[How to complete this task]: Among the entries below, find the lines with the word "computer" and copy them.

[Input material]:

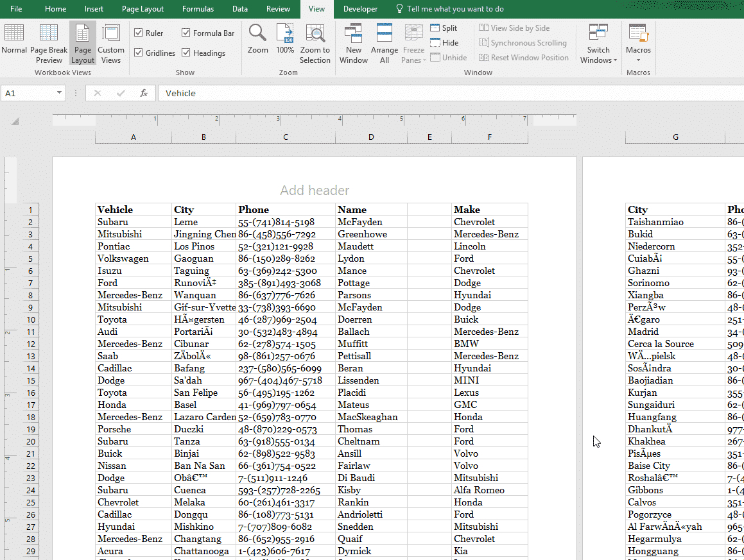This screenshot has width=744, height=560.
Task: Click the Zoom magnifier icon
Action: click(257, 38)
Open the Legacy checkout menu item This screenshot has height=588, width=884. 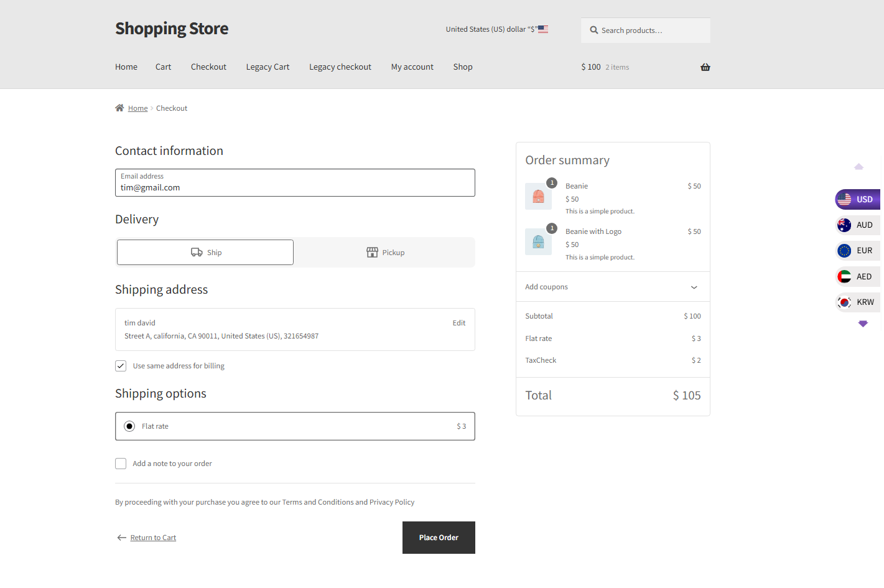340,67
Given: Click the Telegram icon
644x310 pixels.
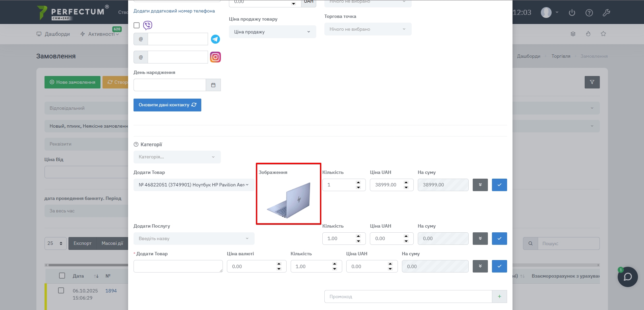Looking at the screenshot, I should point(215,39).
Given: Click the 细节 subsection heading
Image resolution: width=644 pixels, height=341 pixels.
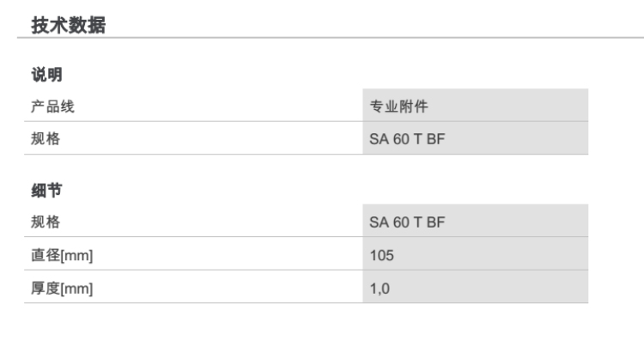Looking at the screenshot, I should [x=46, y=190].
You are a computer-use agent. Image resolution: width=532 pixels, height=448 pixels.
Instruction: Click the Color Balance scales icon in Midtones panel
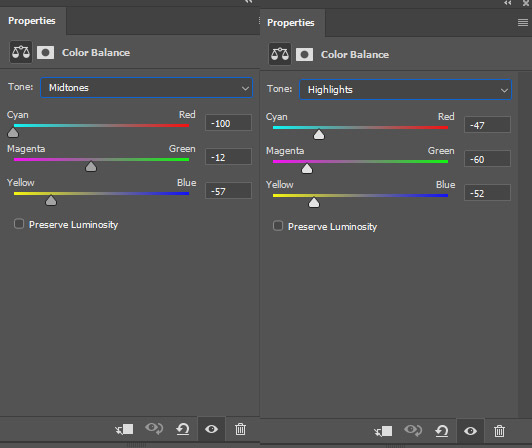pyautogui.click(x=21, y=52)
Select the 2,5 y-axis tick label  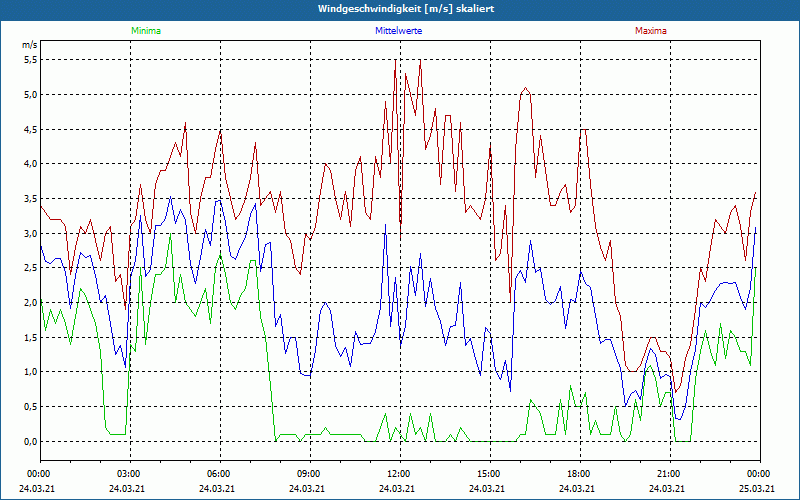pyautogui.click(x=29, y=268)
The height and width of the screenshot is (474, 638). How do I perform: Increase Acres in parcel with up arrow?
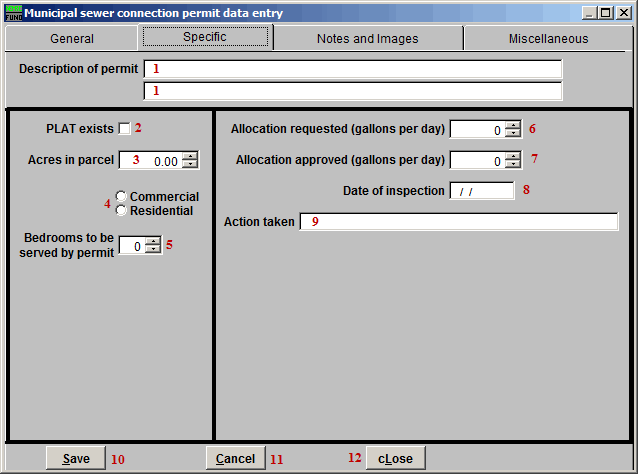[x=190, y=156]
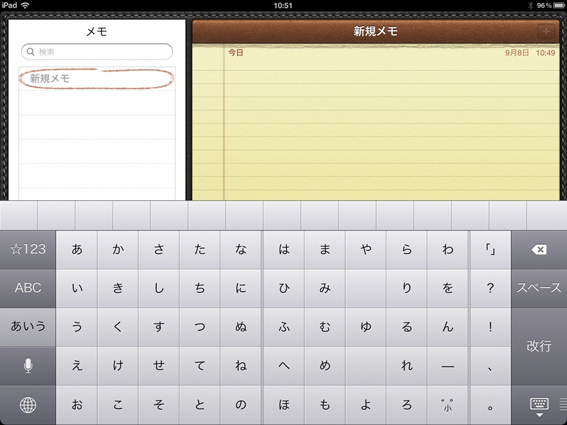This screenshot has width=567, height=425.
Task: Tap the あ kana key
Action: tap(77, 250)
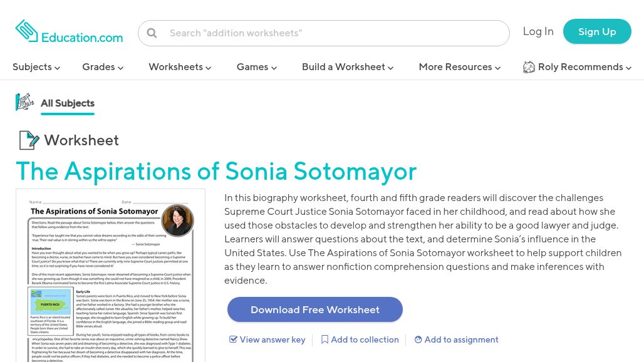The height and width of the screenshot is (362, 644).
Task: Click the Sign Up button
Action: [x=597, y=31]
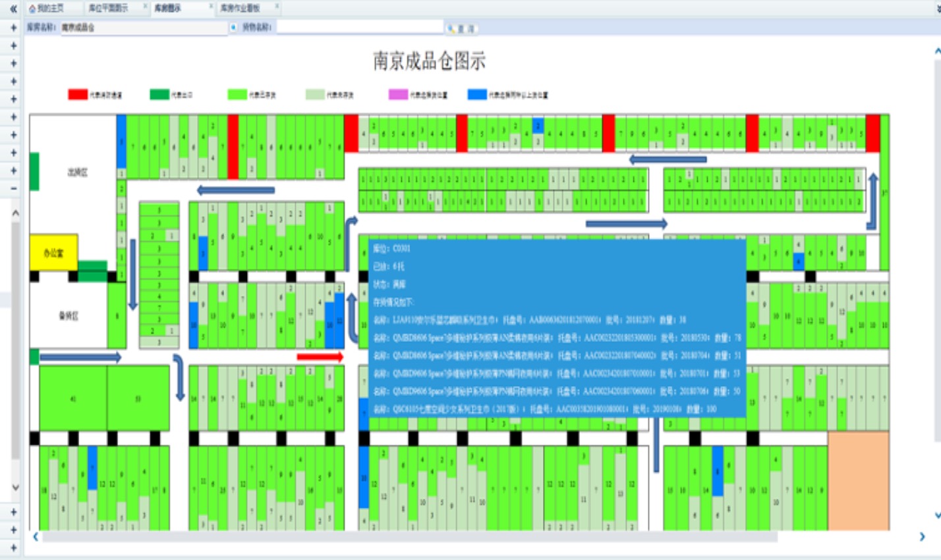Screen dimensions: 941x560
Task: Click the 货物名称 text input field
Action: pyautogui.click(x=359, y=28)
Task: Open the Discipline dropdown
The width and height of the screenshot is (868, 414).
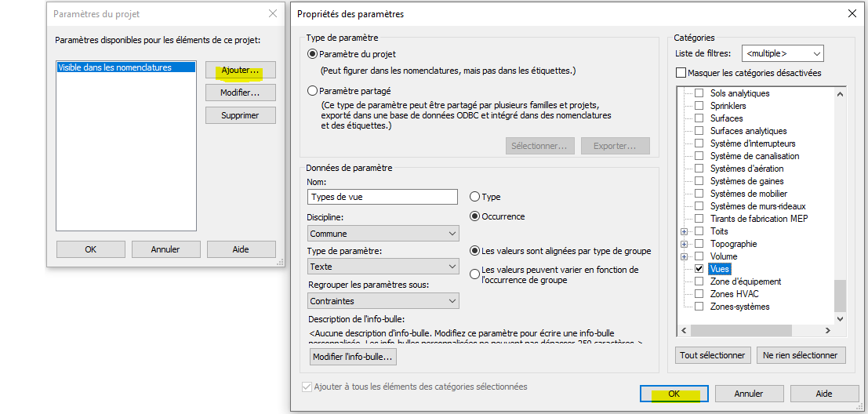Action: [383, 234]
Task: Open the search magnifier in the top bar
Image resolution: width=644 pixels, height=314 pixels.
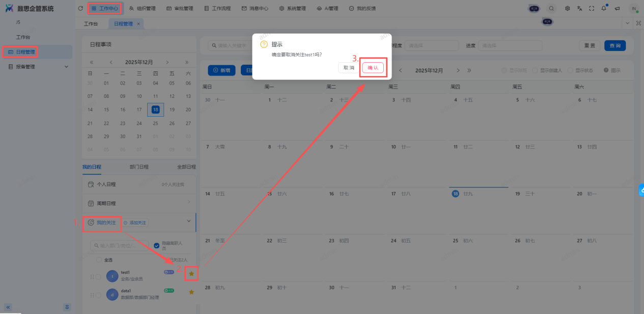Action: coord(551,8)
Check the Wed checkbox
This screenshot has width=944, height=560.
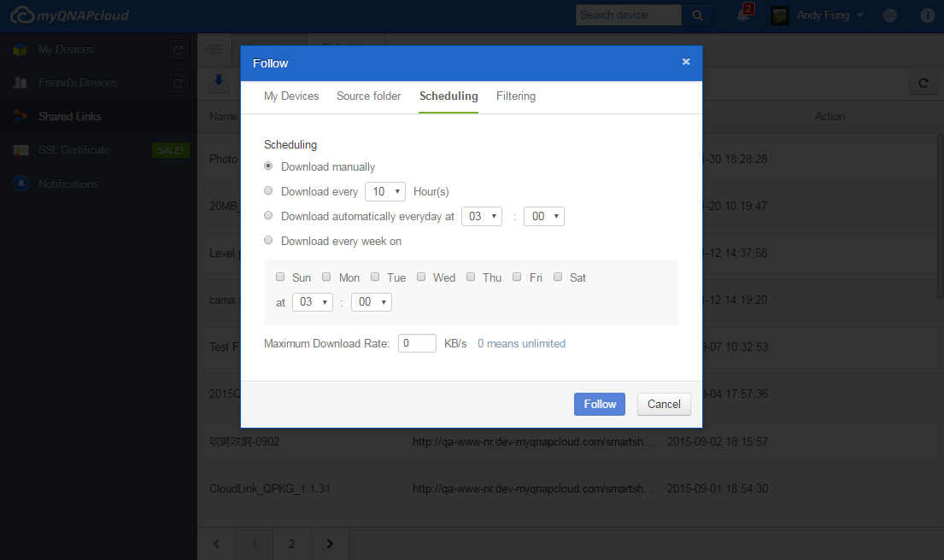tap(421, 277)
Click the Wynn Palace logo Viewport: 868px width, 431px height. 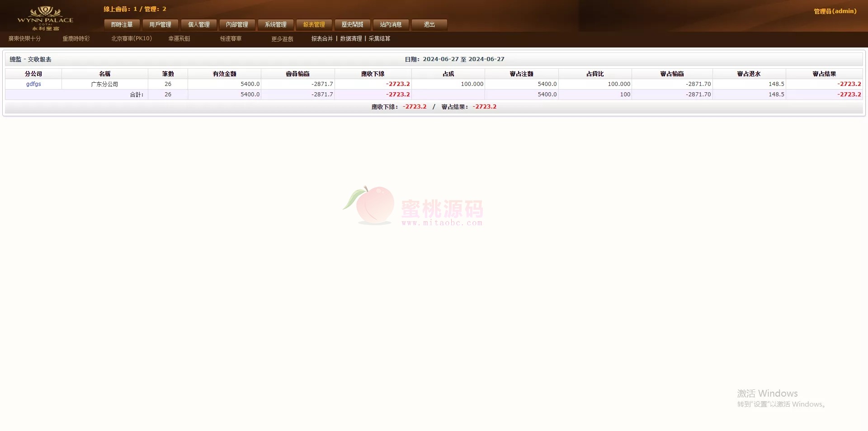click(x=45, y=18)
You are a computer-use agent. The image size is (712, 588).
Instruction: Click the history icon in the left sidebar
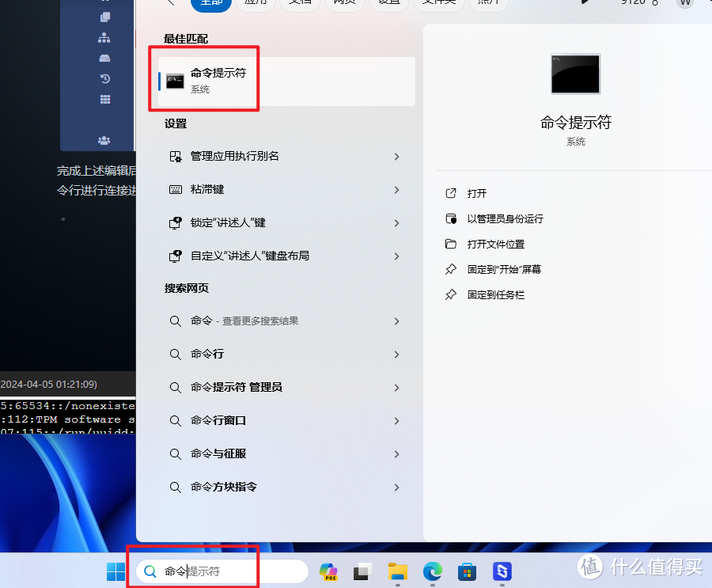104,78
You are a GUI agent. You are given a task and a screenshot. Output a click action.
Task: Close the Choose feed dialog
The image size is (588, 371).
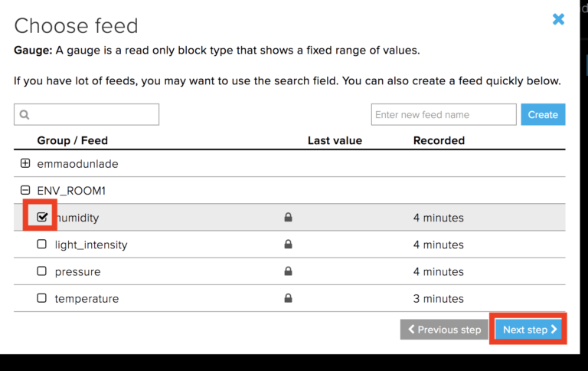tap(558, 19)
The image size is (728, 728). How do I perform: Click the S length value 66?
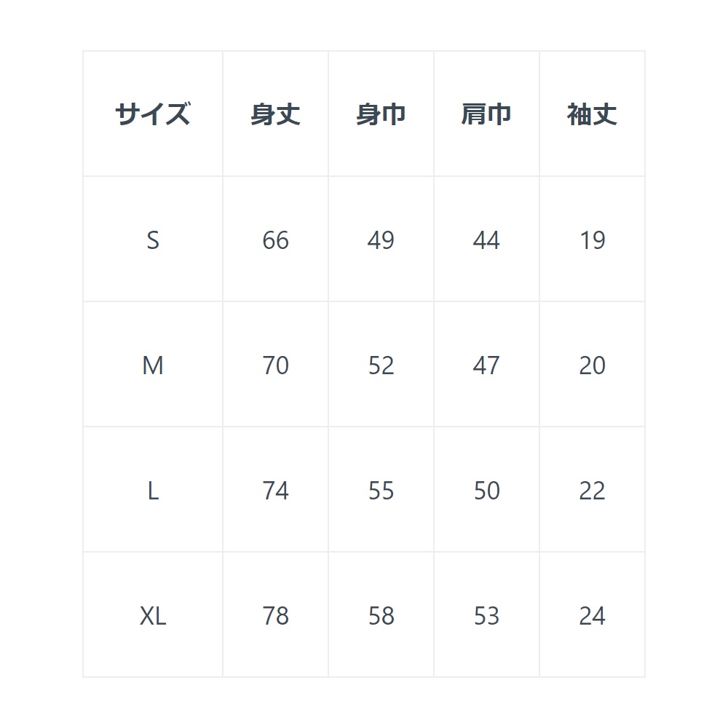pos(275,240)
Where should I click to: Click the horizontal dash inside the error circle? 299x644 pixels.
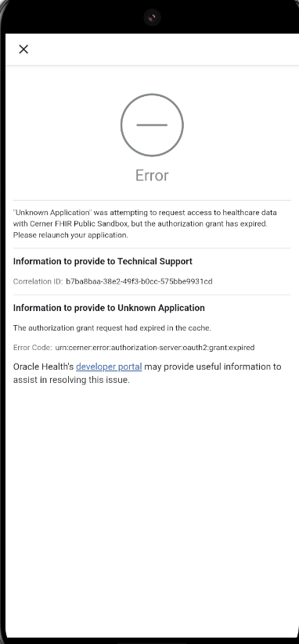pyautogui.click(x=152, y=125)
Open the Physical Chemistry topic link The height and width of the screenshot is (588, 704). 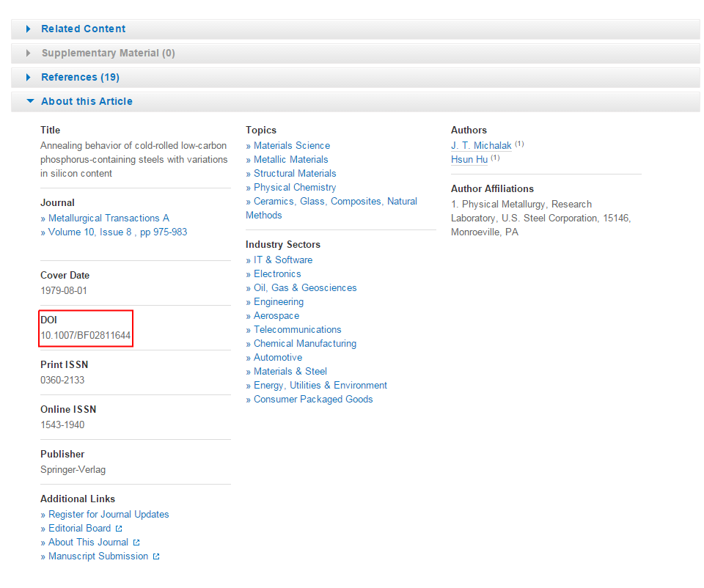click(x=295, y=187)
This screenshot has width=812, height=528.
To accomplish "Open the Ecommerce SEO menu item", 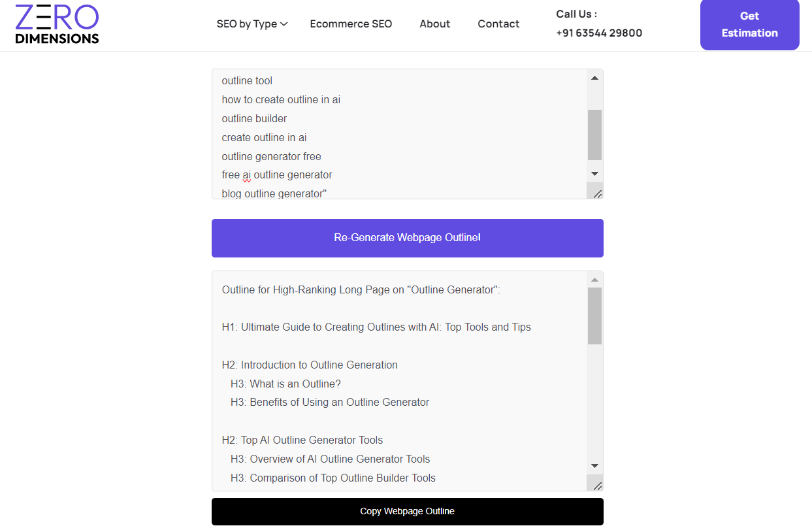I will (351, 24).
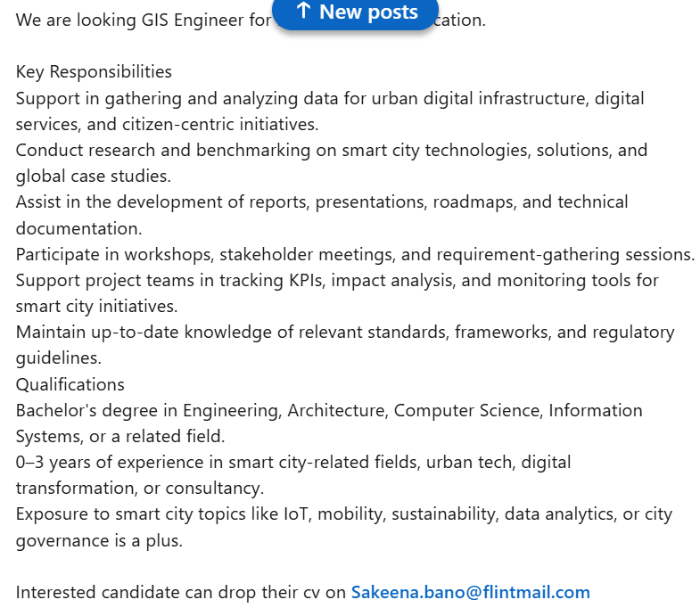Open the Sakeena.bano@flintmail.com email link
The width and height of the screenshot is (700, 608).
pyautogui.click(x=471, y=592)
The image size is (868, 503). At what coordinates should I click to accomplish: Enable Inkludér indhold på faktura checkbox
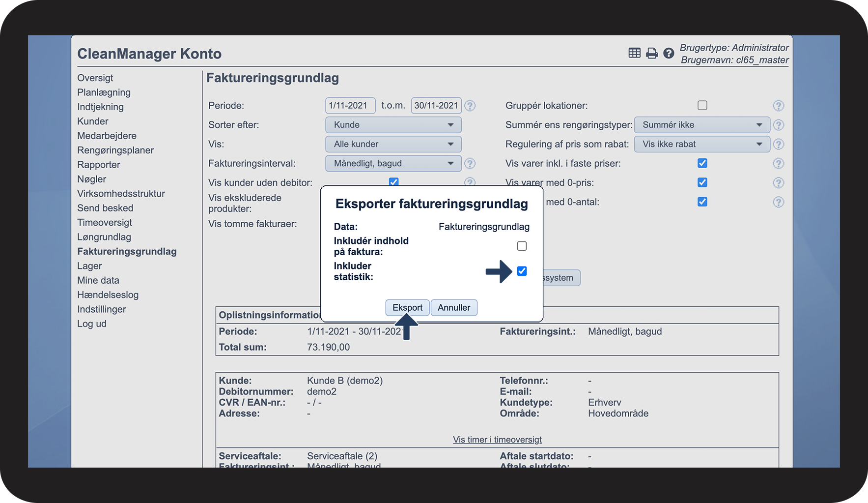click(x=522, y=246)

[Exercise answer]:
You are a computer-use agent. Image resolution: width=532 pixels, height=448 pixels.
You are a computer-use agent. The image size is (712, 588).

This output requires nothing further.